Soon I had filled out the paperwork and was readying to roll up my sleeve when the pharmacist said that my insurer only covered the cost if Shingrix was given in a doctor’s office. But my doctor’s office doesn’t give it.
Next I was on the phone with a nice man at the customer service line on my insurance card. “Yes, we hear this a lot,” he said. “I agree with you, it doesn’t make sense,” he added, “but that is the rule.”
I paid for the shot.
As she jabbed my arm, the pharmacist and I discussed how that Medicare Part D covers the vaccine, but Medicare Part B does not, and Medicaid does only sometimes. Private insurers vary widely, she said, estimating that 75 percent of her customers pay out of pocket.

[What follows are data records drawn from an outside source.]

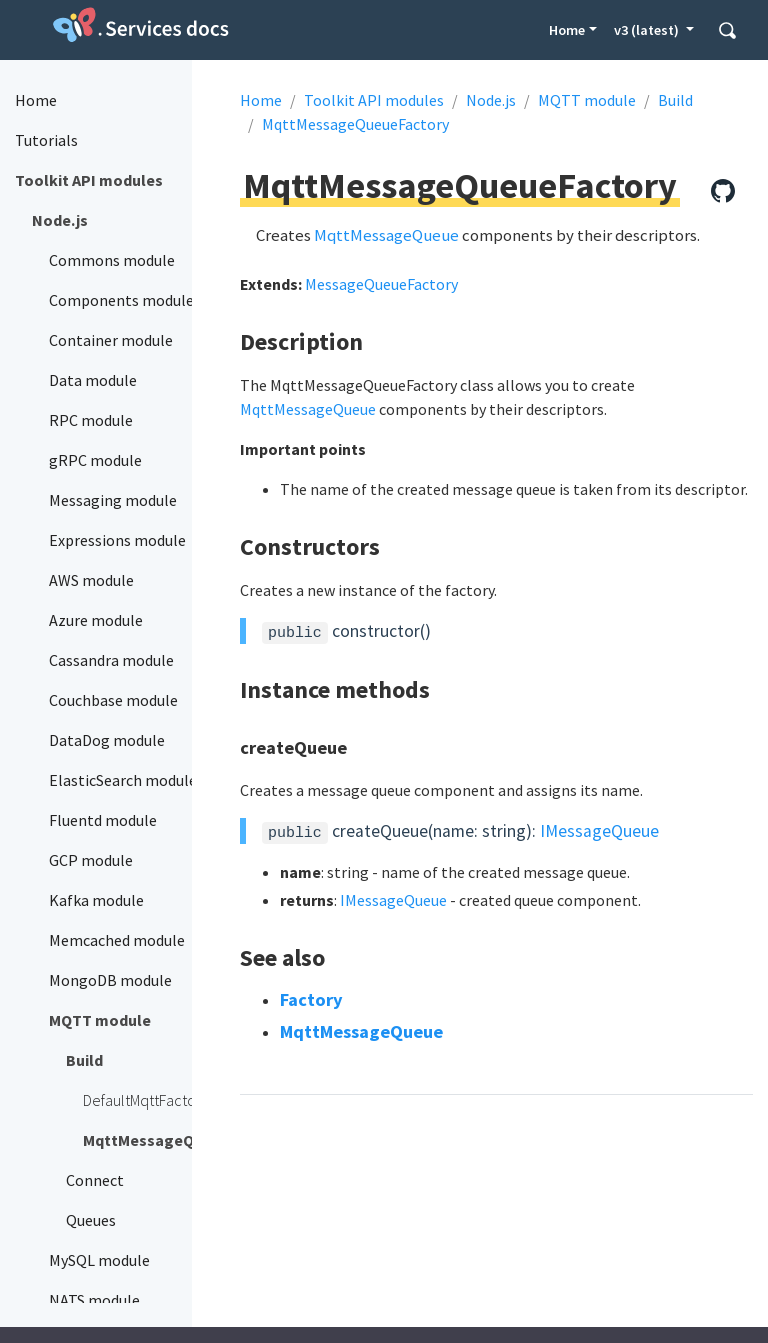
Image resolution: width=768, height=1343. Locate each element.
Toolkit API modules (374, 100)
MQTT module (587, 100)
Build (675, 100)
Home (567, 30)
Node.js (491, 100)
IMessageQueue (599, 831)
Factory (311, 999)
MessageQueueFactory (381, 284)
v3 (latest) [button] (648, 30)
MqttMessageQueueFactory (355, 124)
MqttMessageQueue (386, 235)
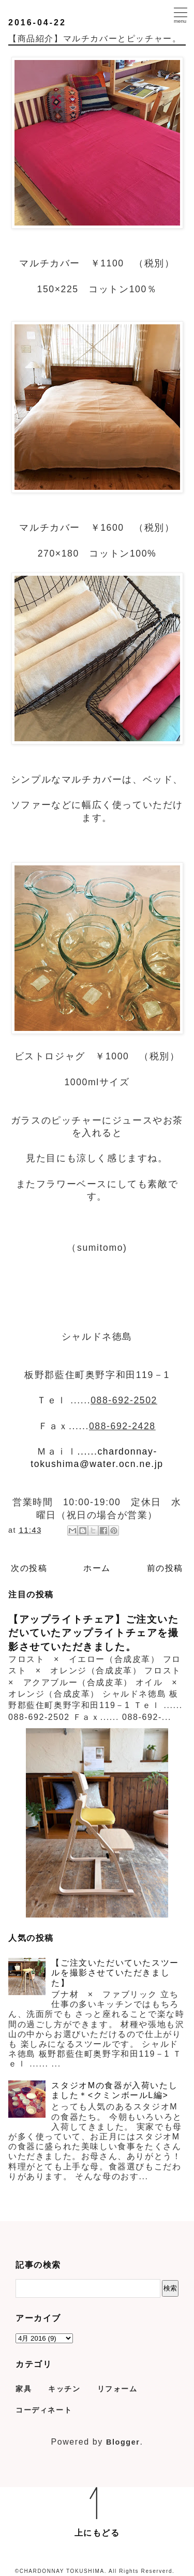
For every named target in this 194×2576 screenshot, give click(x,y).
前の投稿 (165, 1568)
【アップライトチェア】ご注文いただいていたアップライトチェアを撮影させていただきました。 (93, 1633)
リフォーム (117, 2389)
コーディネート (44, 2410)
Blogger (123, 2442)
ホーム (97, 1568)
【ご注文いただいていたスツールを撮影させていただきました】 (114, 1972)
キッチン (64, 2389)
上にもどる (97, 2532)
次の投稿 (29, 1568)
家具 (24, 2389)
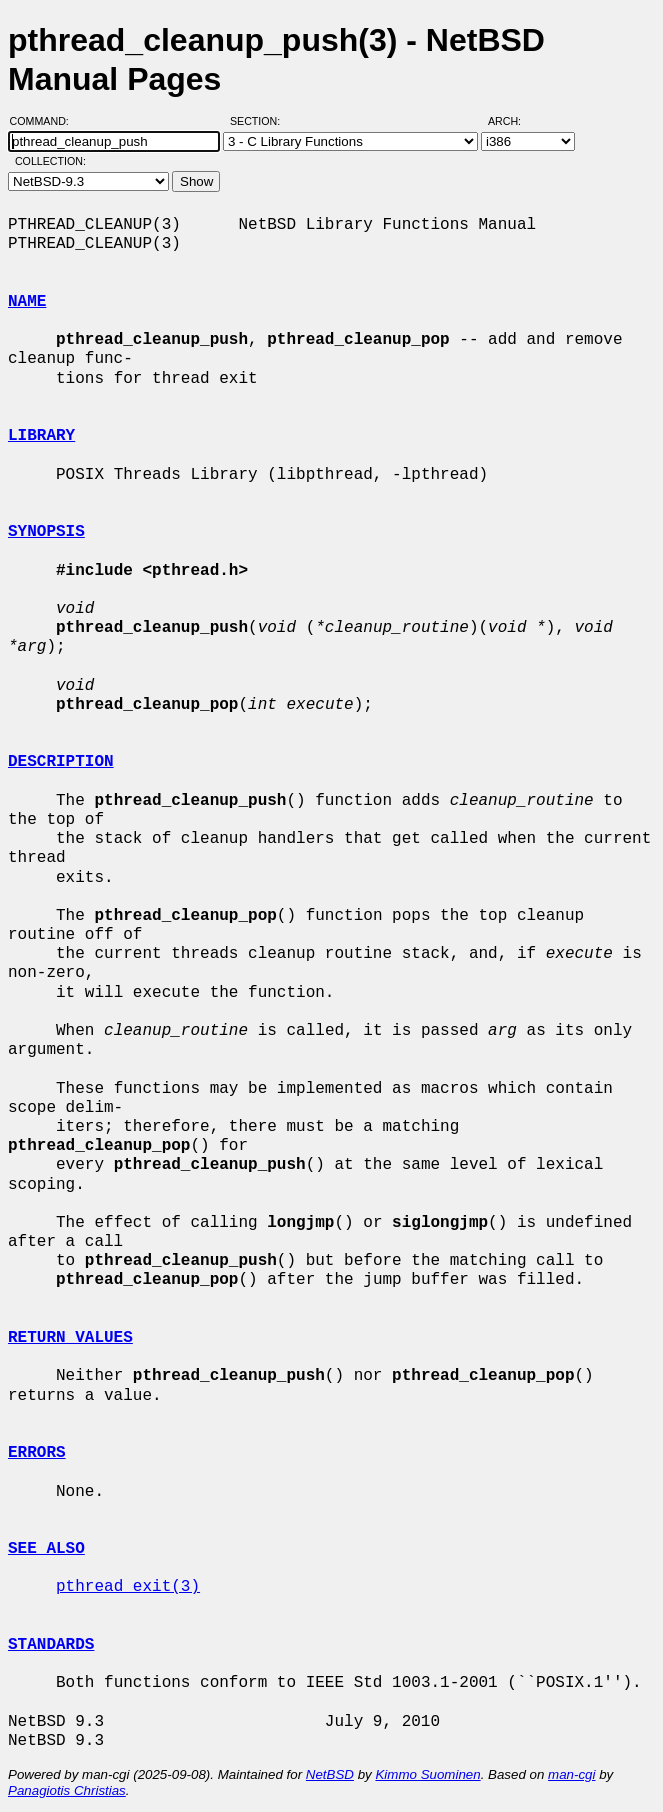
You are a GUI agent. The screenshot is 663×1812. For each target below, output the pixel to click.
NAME (27, 302)
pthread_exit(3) (128, 1587)
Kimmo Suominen (427, 1774)
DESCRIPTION (61, 762)
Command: (45, 121)
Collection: (50, 161)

As she applied a bright-red Walgreens bandage, we talked about medical and economic privilege, and of a system designed so that the people who need care the most manage to get it the least.

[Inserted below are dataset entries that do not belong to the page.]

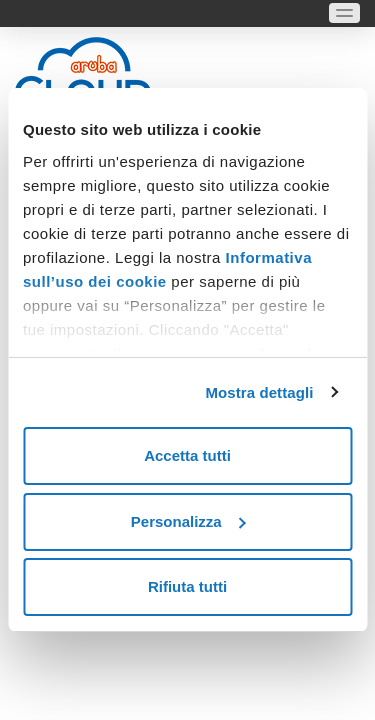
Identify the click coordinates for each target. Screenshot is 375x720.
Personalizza (188, 521)
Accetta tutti (187, 455)
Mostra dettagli (259, 392)
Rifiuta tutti (187, 586)
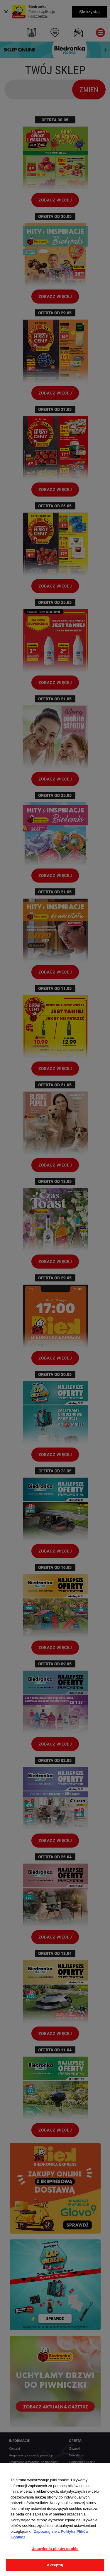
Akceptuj (55, 2565)
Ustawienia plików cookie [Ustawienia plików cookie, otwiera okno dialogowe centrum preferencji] (55, 2548)
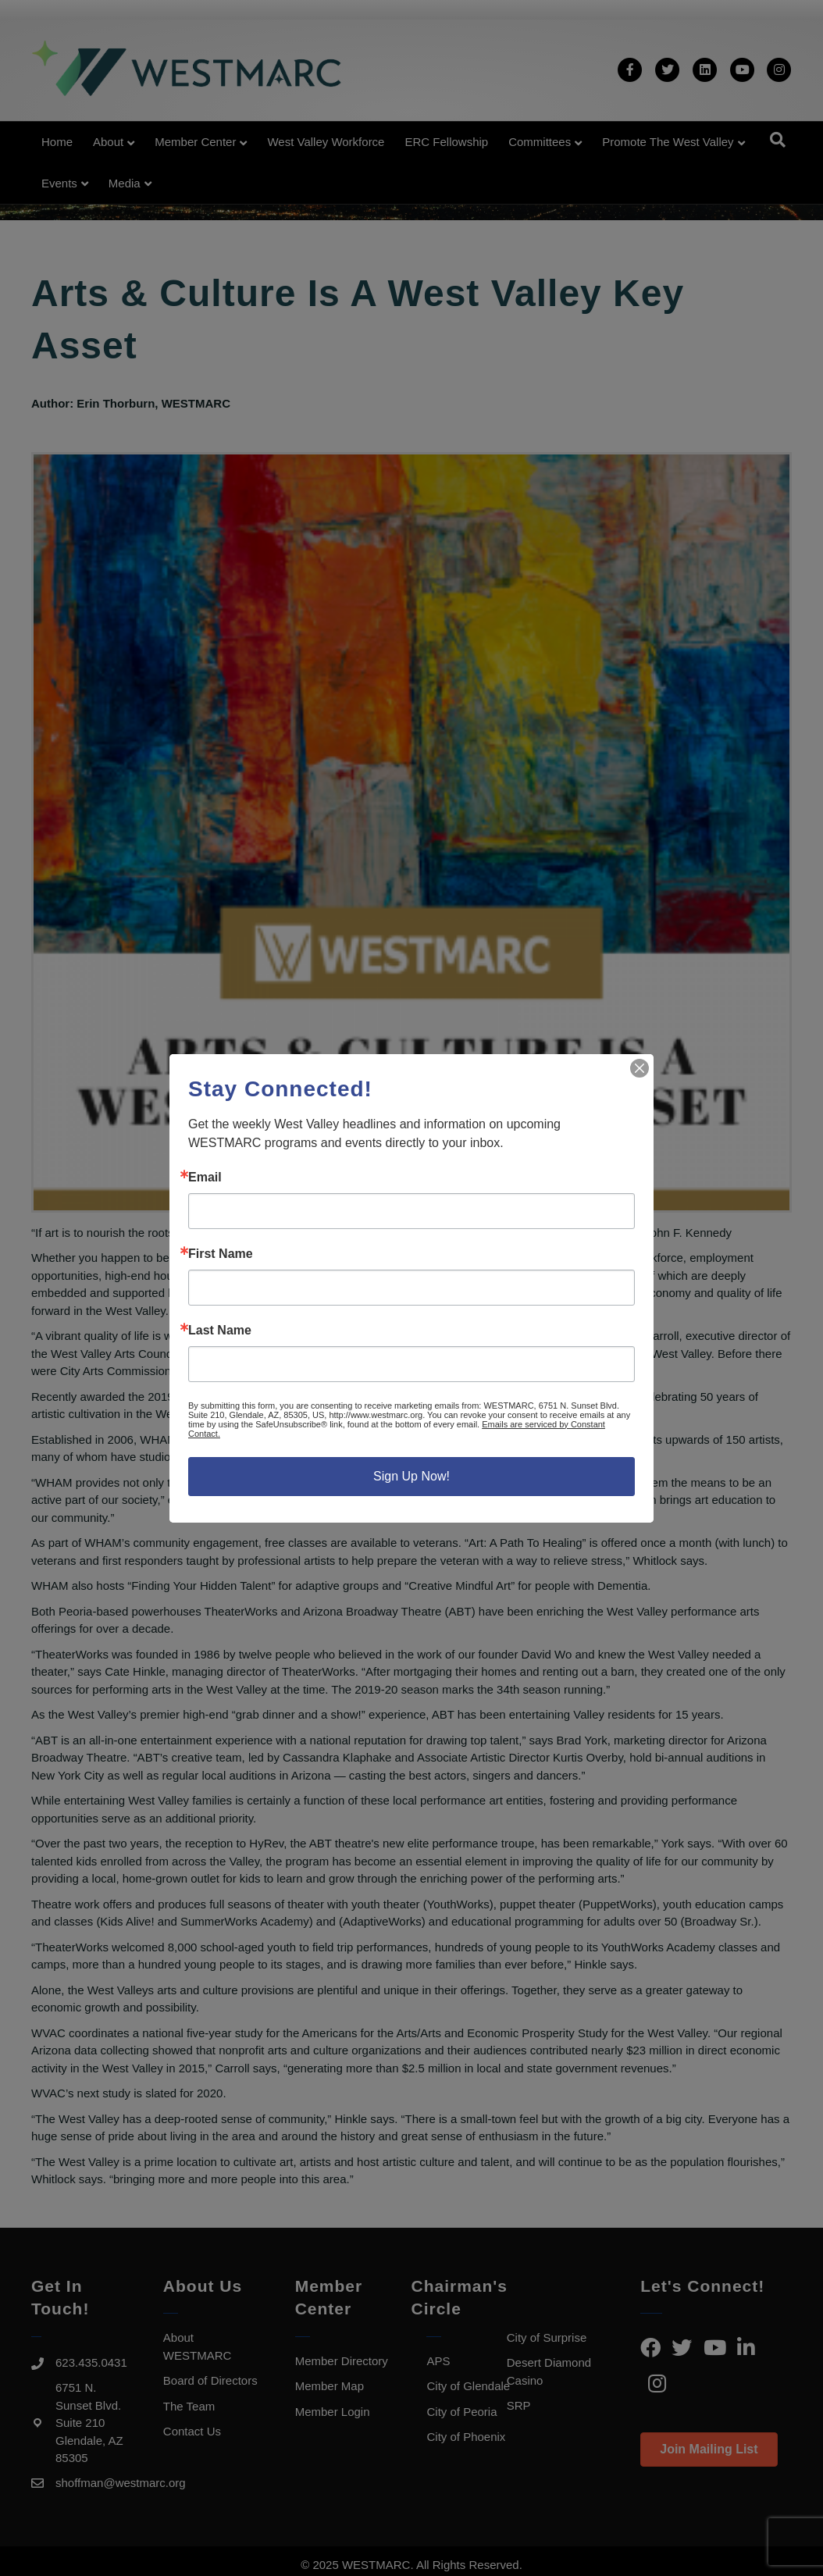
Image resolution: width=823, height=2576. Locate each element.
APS (438, 2361)
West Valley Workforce (325, 141)
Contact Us (192, 2431)
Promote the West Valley (667, 141)
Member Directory (341, 2361)
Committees (539, 141)
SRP (519, 2405)
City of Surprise (547, 2337)
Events (59, 183)
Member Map (329, 2386)
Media (125, 183)
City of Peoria (461, 2411)
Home (57, 141)
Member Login (332, 2411)
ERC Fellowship (446, 141)
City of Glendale (468, 2386)
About (108, 141)
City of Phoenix (465, 2436)
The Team (189, 2406)
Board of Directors (210, 2380)
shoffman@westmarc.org (120, 2482)
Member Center (195, 141)
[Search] (778, 140)
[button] (708, 2449)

And as I headed to my car, I carried a receipt for the $160 I’d paid and a piece of paper with a date exactly two months out. That’s the first day I will be eligible to get the second in the two-shot series —which I need to get within four more months.
“Now that I’ve had the first, can I reserve the second somehow, so that I can be sure to have it on time?” I had asked when this was explained to me.
“Sorry, no,” she’d answered. “You’ll have to call and check.”